─── RECORDED INFORMATION
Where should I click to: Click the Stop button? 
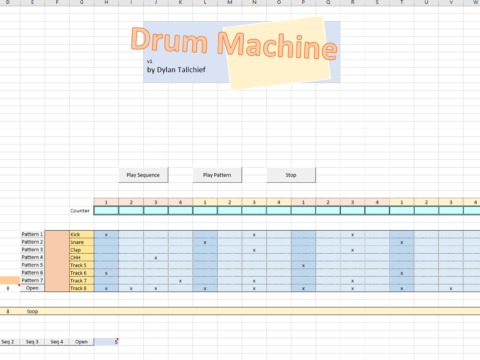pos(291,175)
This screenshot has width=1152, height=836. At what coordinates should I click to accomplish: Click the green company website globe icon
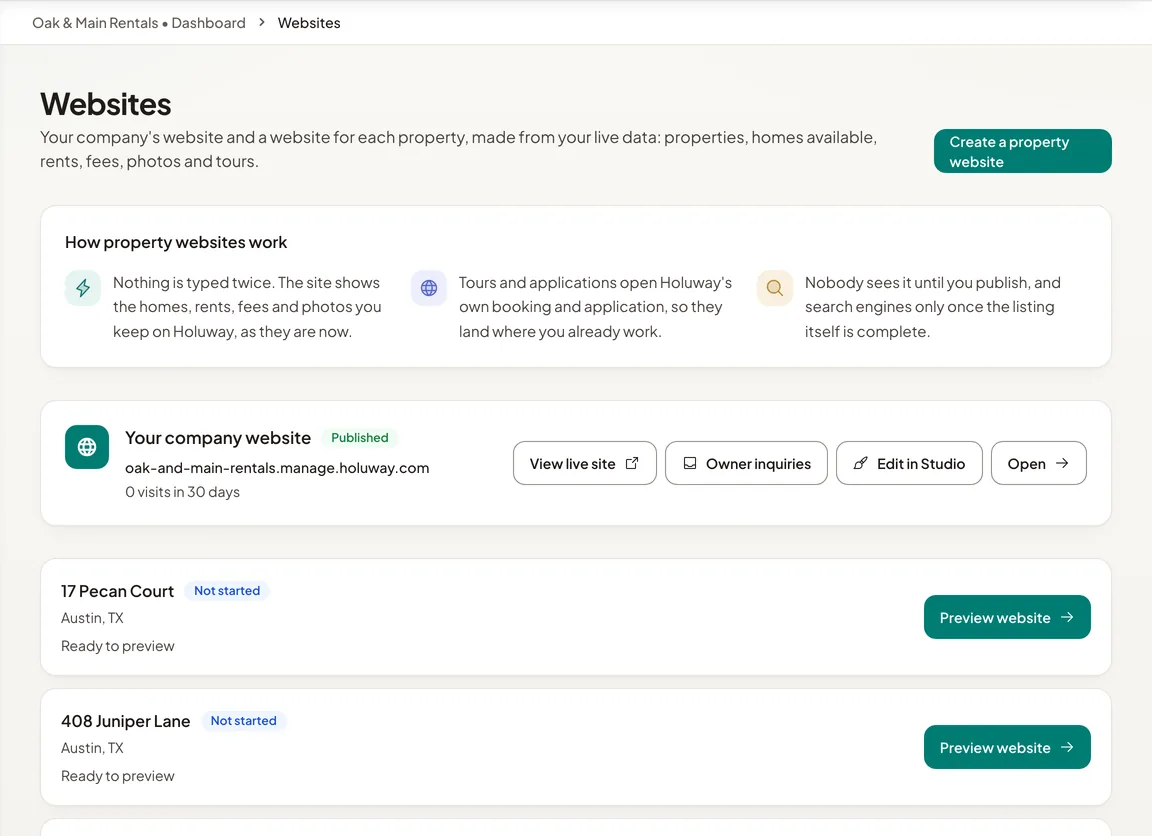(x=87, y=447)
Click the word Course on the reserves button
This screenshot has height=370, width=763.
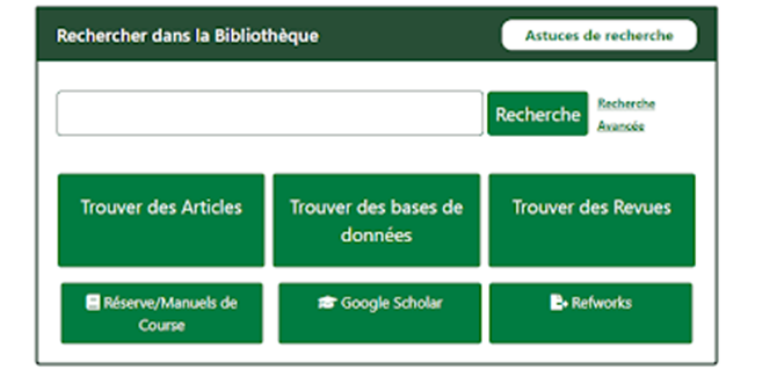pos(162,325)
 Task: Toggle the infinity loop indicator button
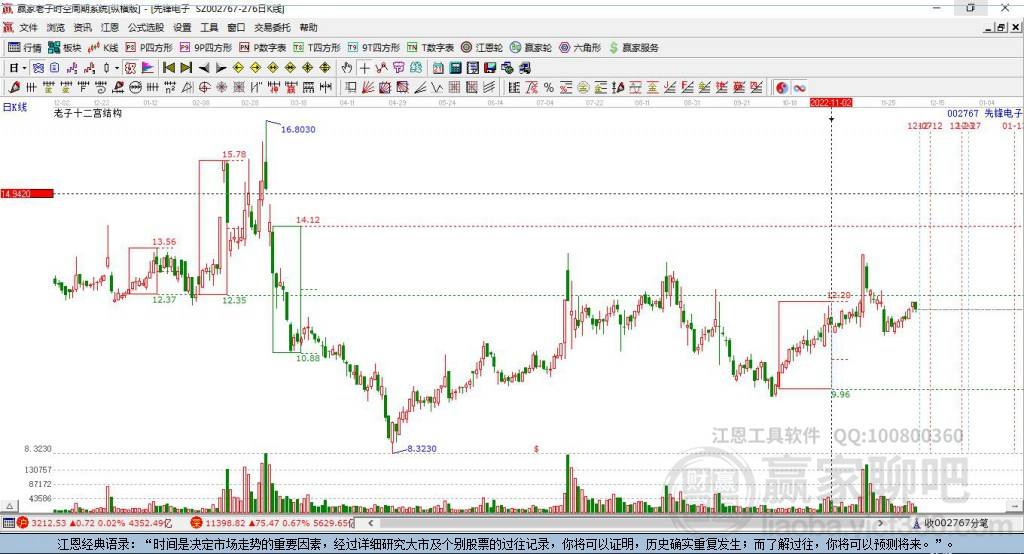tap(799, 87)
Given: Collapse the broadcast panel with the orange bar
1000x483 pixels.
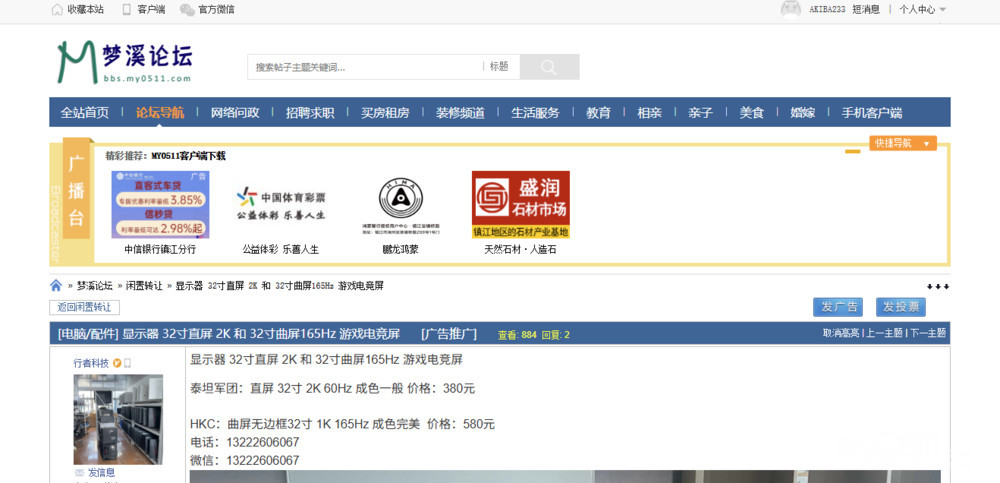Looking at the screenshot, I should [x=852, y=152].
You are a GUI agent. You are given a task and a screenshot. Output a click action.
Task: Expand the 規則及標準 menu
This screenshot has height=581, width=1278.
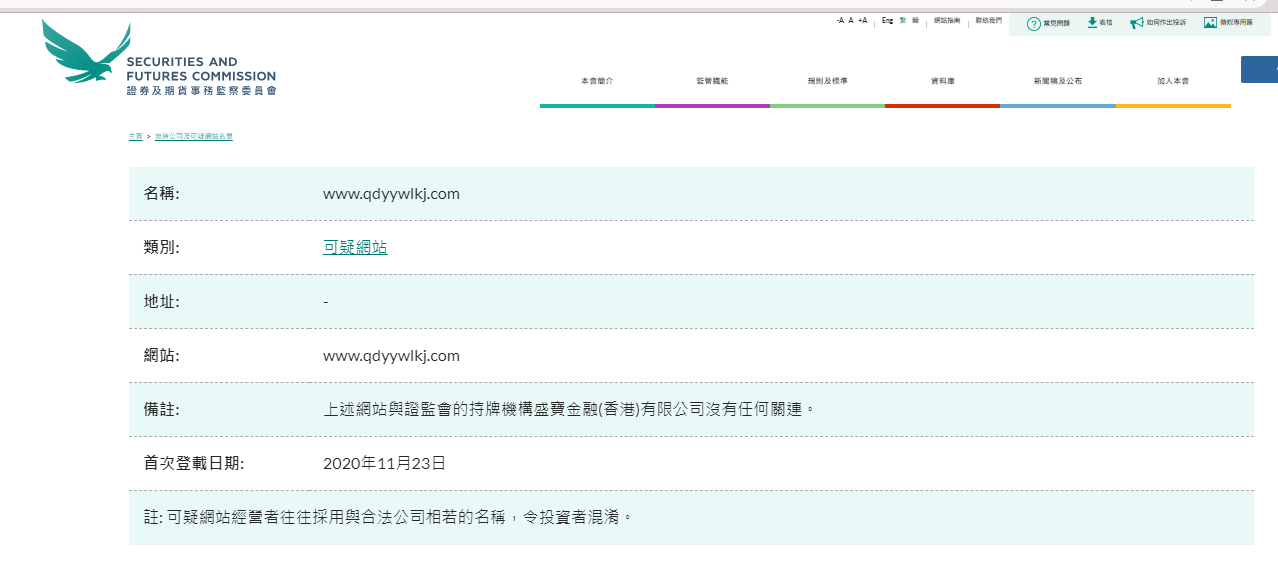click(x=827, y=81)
──────
ASSIGNMENT: Please keep every line of the data the same when you reproduce it, and keep every picture out.

ANSWER TO THIS EXERCISE:
Where should I click to: Click the Stop button? 
pos(291,175)
This screenshot has width=1152, height=836. At what coordinates should I click to accomplish: Click the green company website globe icon
(x=87, y=447)
Click the word Course on the reserves button
This screenshot has height=370, width=763.
pos(162,325)
 Task: Toggle the infinity loop indicator button
tap(799, 87)
Given: Collapse the broadcast panel with the orange bar
1000x483 pixels.
Looking at the screenshot, I should [x=852, y=152].
You are a GUI agent. You are given a task and a screenshot. Output a click action.
Task: Expand the 規則及標準 menu
This screenshot has height=581, width=1278.
click(x=827, y=81)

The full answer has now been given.